Avec un produit intérieur brut par habitant 5 à 20 fois plus élevé que les États voisins, la Guadeloupe et la Guyane constituent évidemment des pôles d'attractions. Comparativement aux économies voisines, leurs économies sont à même de procurer à des étrangers, même en situation irrégulière, un niveau de vie plus élevé : l'importance du travail clandestin dans les secteurs de l'agriculture, du bâtiment, du tourisme ou des emplois aux particuliers permet à des Haïtiens ou des Surinamiens de gagner des sommes bien supérieures à celles qu'ils pourraient espérer gagner dans leur pays . Elles leur donnent souvent, du reste, le moyen de subvenir aux besoins de leur famille restée dans leur pays d'origine grâce à des transferts de fonds réalisés par des guichets postaux ou des sociétés telles que Western Union.

Cette attirance peut néanmoins se transformer en mirage. Tel est le cas, notamment, de la « fièvre de l'or » qui favorise, en Guyane, l'entrée massive d'immigrants illégaux. Outre la dureté des conditions de vie dans la forêt amazonienne, ces personnes sont souvent l'objet d'une exploitation qui confine à l'esclavagisme. Ainsi, nombre de « garimpeiros », ces immigrés le plus souvent Brésiliens venus travailler sur les sites d'orpaillage clandestins, s'endettent auprès du commanditaire du site, non seulement pour venir s'y installer mais également pour y survivre au jour le jour.

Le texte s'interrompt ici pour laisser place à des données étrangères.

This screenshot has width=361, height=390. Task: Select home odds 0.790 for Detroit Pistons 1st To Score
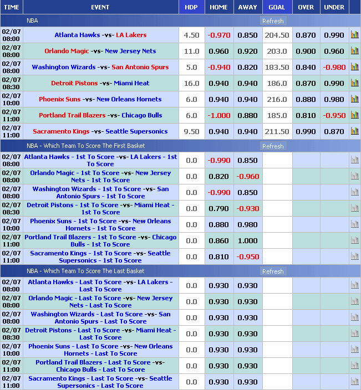coord(218,208)
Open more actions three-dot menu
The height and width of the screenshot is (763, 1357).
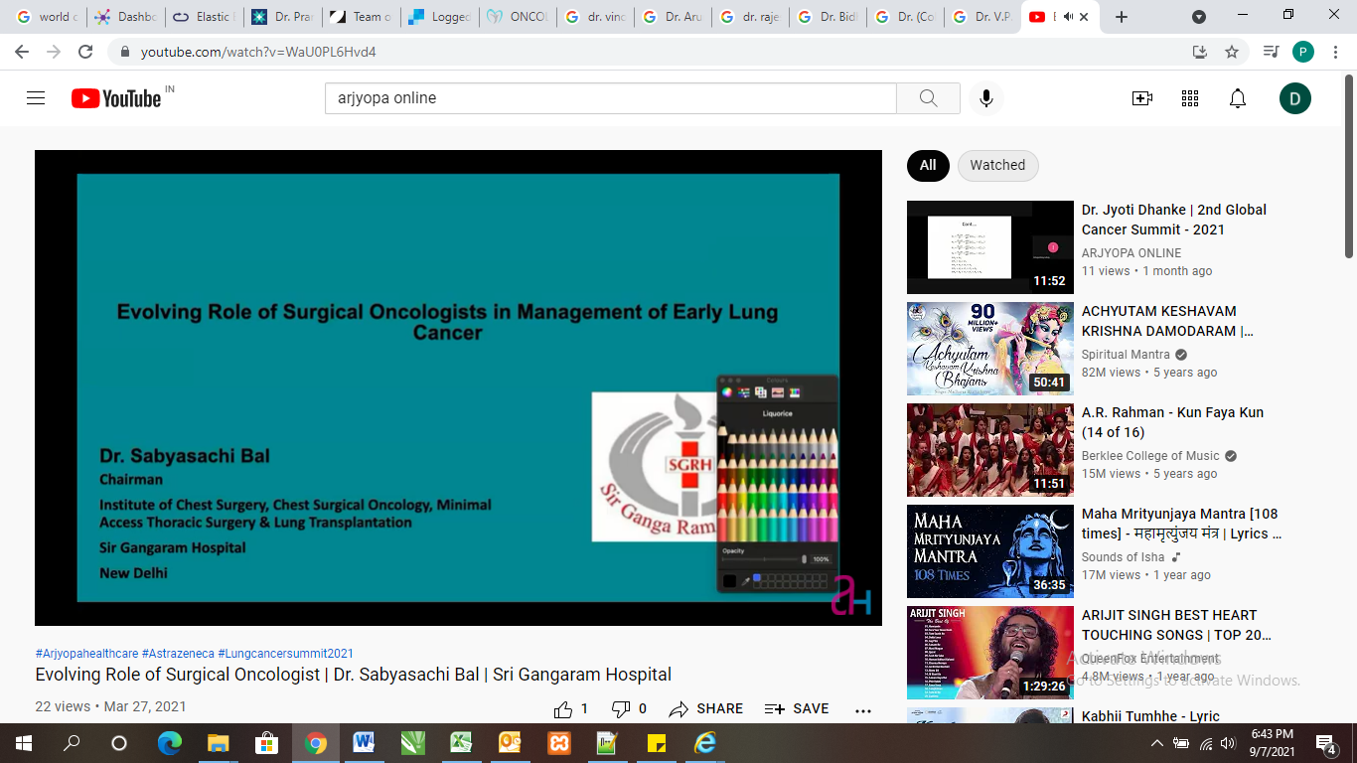click(x=862, y=709)
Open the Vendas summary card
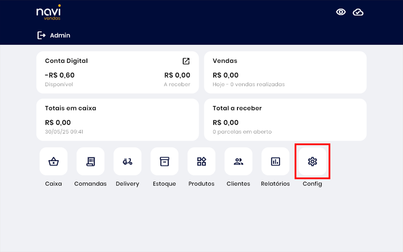 point(285,72)

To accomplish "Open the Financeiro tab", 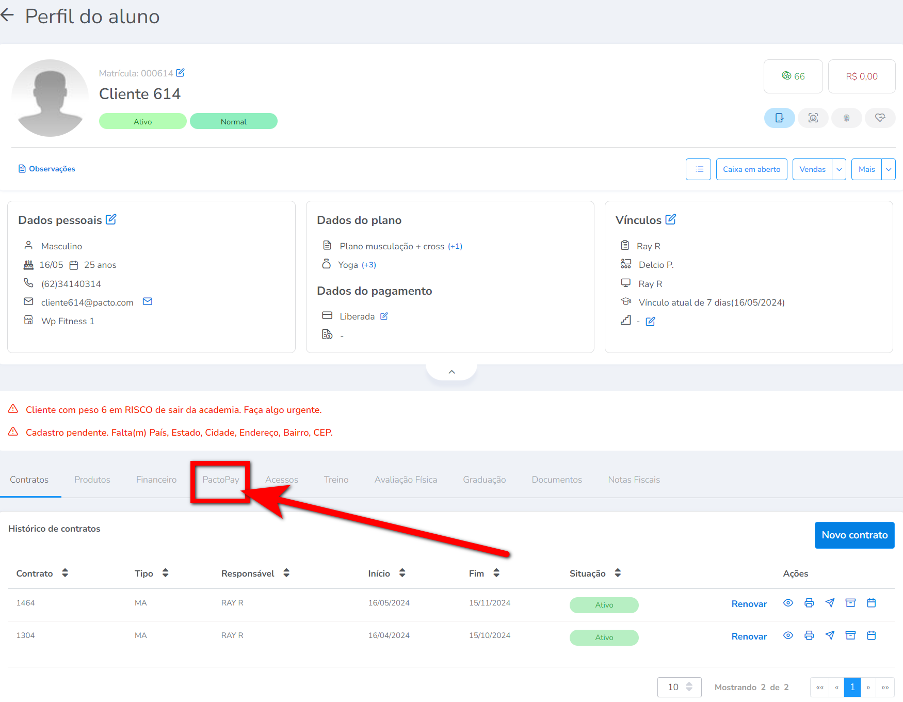I will pyautogui.click(x=156, y=480).
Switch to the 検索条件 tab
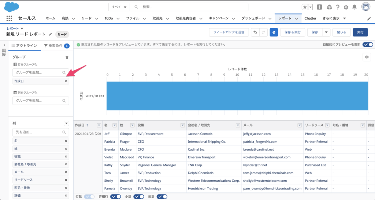Image resolution: width=375 pixels, height=200 pixels. click(x=56, y=46)
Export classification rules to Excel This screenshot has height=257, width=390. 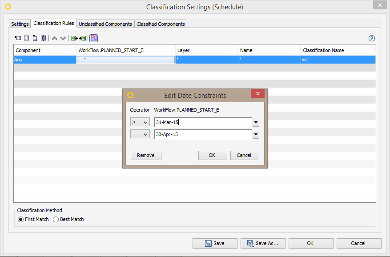74,38
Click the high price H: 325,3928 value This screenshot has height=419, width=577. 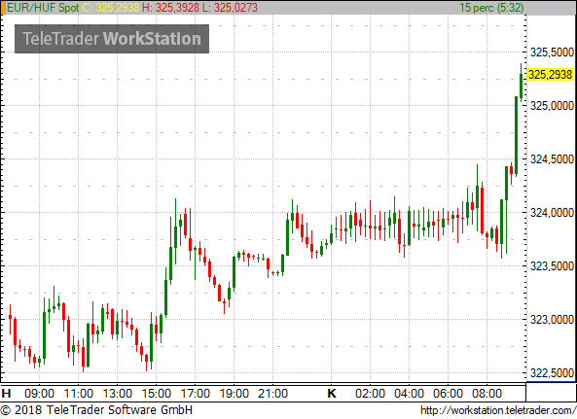click(170, 8)
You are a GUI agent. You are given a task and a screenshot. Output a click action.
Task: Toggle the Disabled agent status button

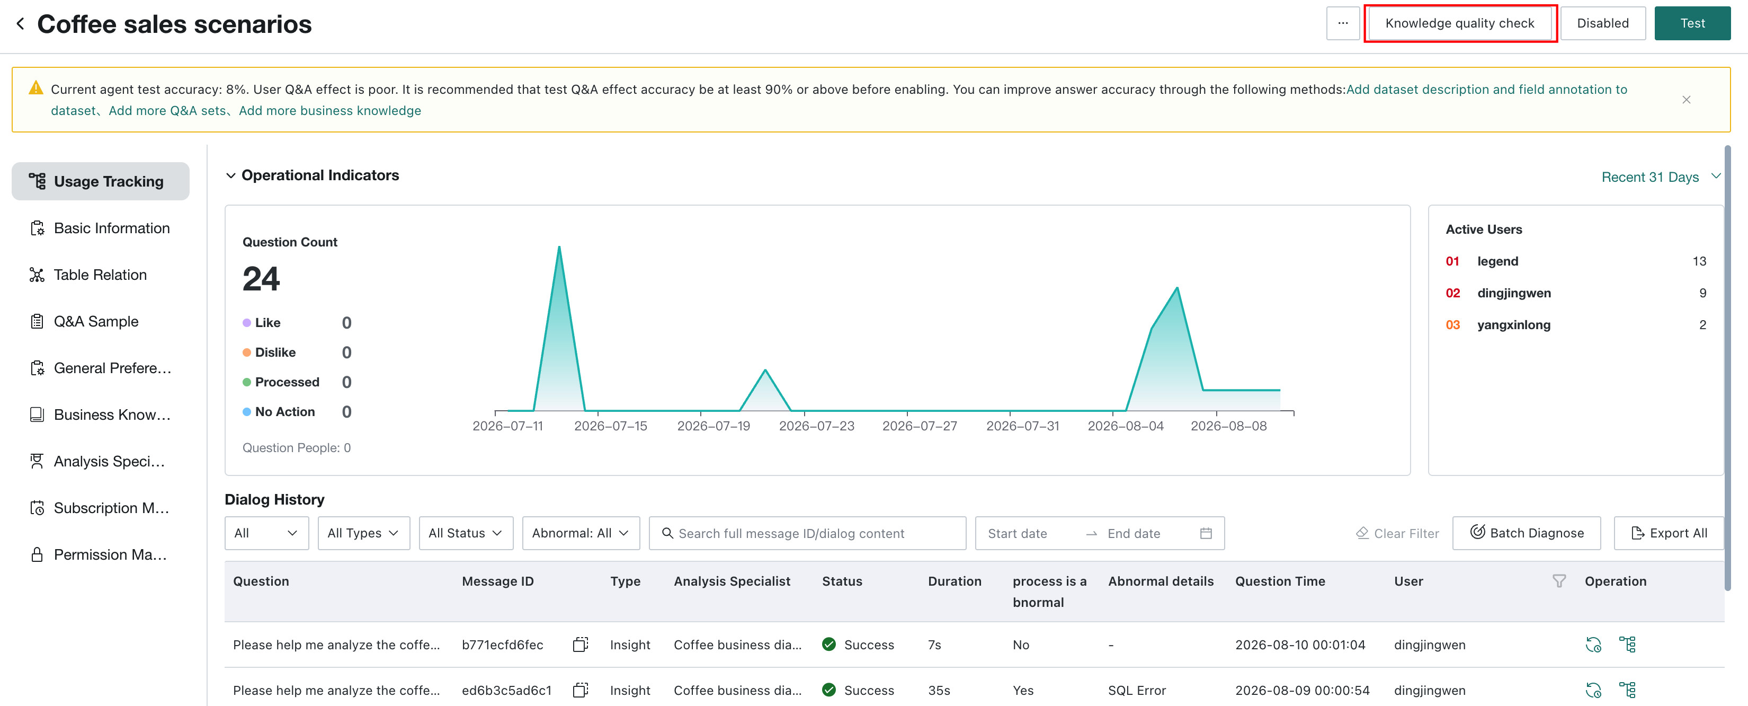point(1603,23)
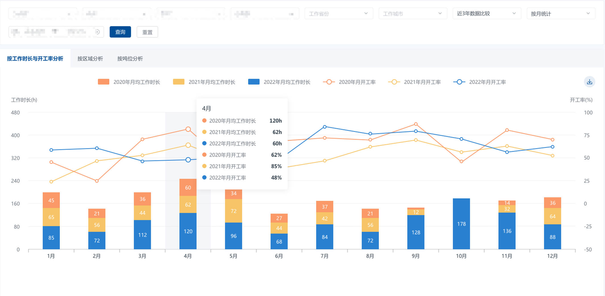Open the 工作省份 dropdown
Viewport: 605px width, 296px height.
click(338, 14)
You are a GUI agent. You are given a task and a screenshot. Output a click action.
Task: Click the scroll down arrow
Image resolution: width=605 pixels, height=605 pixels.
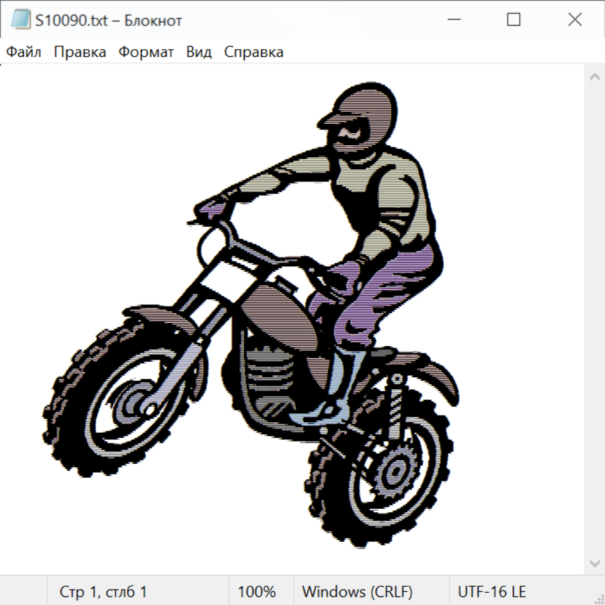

Les services sociaux, sanitaires et scolaires offerts dans les DOM sont également l'une des causes de l'immigration de ressortissants qui, dans leurs pays, ne bénéficient pas de telles prestations. Ainsi, à l'hôpital intercommunal de Saint-Laurent du Maroni, plus de 60 % des patients sont de nationalité étrangère et représentent environ 50 % des entrées et des journées. En Guyane, le nombre d'enfants scolarisés n'ayant pas la nationalité française est estimé, pour l'ensemble du département, à environ un tiers de l'effectif total. La scolarisation des enfants, outre le bénéfice qu'elle implique pour l'enfant lui-même, peut en effet constituer un élément important dans le parcours de régularisation de leurs parents.

Lors de son déplacement en Guyane et en Guadeloupe, la mission a pu constater que l'une des raisons avancées pour expliquer l'afflux massif d'immigrés illégaux était également un pouvoir d'attraction résultant de la simple possibilité d'accéder à la nationalité française et des effets « quasi-miraculeux » qui s'y attacheraient . En particulier, il a été souligné que les immigrés, en donnant naissance à des enfants sur le territoire de la République, souhaitaient avant tout obtenir pour ceux-ci la nationalité française et pour eux-mêmes une protection en tant que parents d'enfants français. En réalité, cette attractivité résulte, pour l'essentiel, de l'incompréhension d'un droit de la nationalité particulièrement complexe et, souvent, du jeu de certaines filières d'immigration irrégulière qui n'hésitent pas à faire croire aux candidats à l'immigration à la facilité d'obtention de la nationalité française.

* 181 Rapport n° 300 (Sénat, 2005-2006) de MM. Georges Othily et François-Noël Buffet, fait au nom de la commission d'enquête, déposé le 6 avril 2006.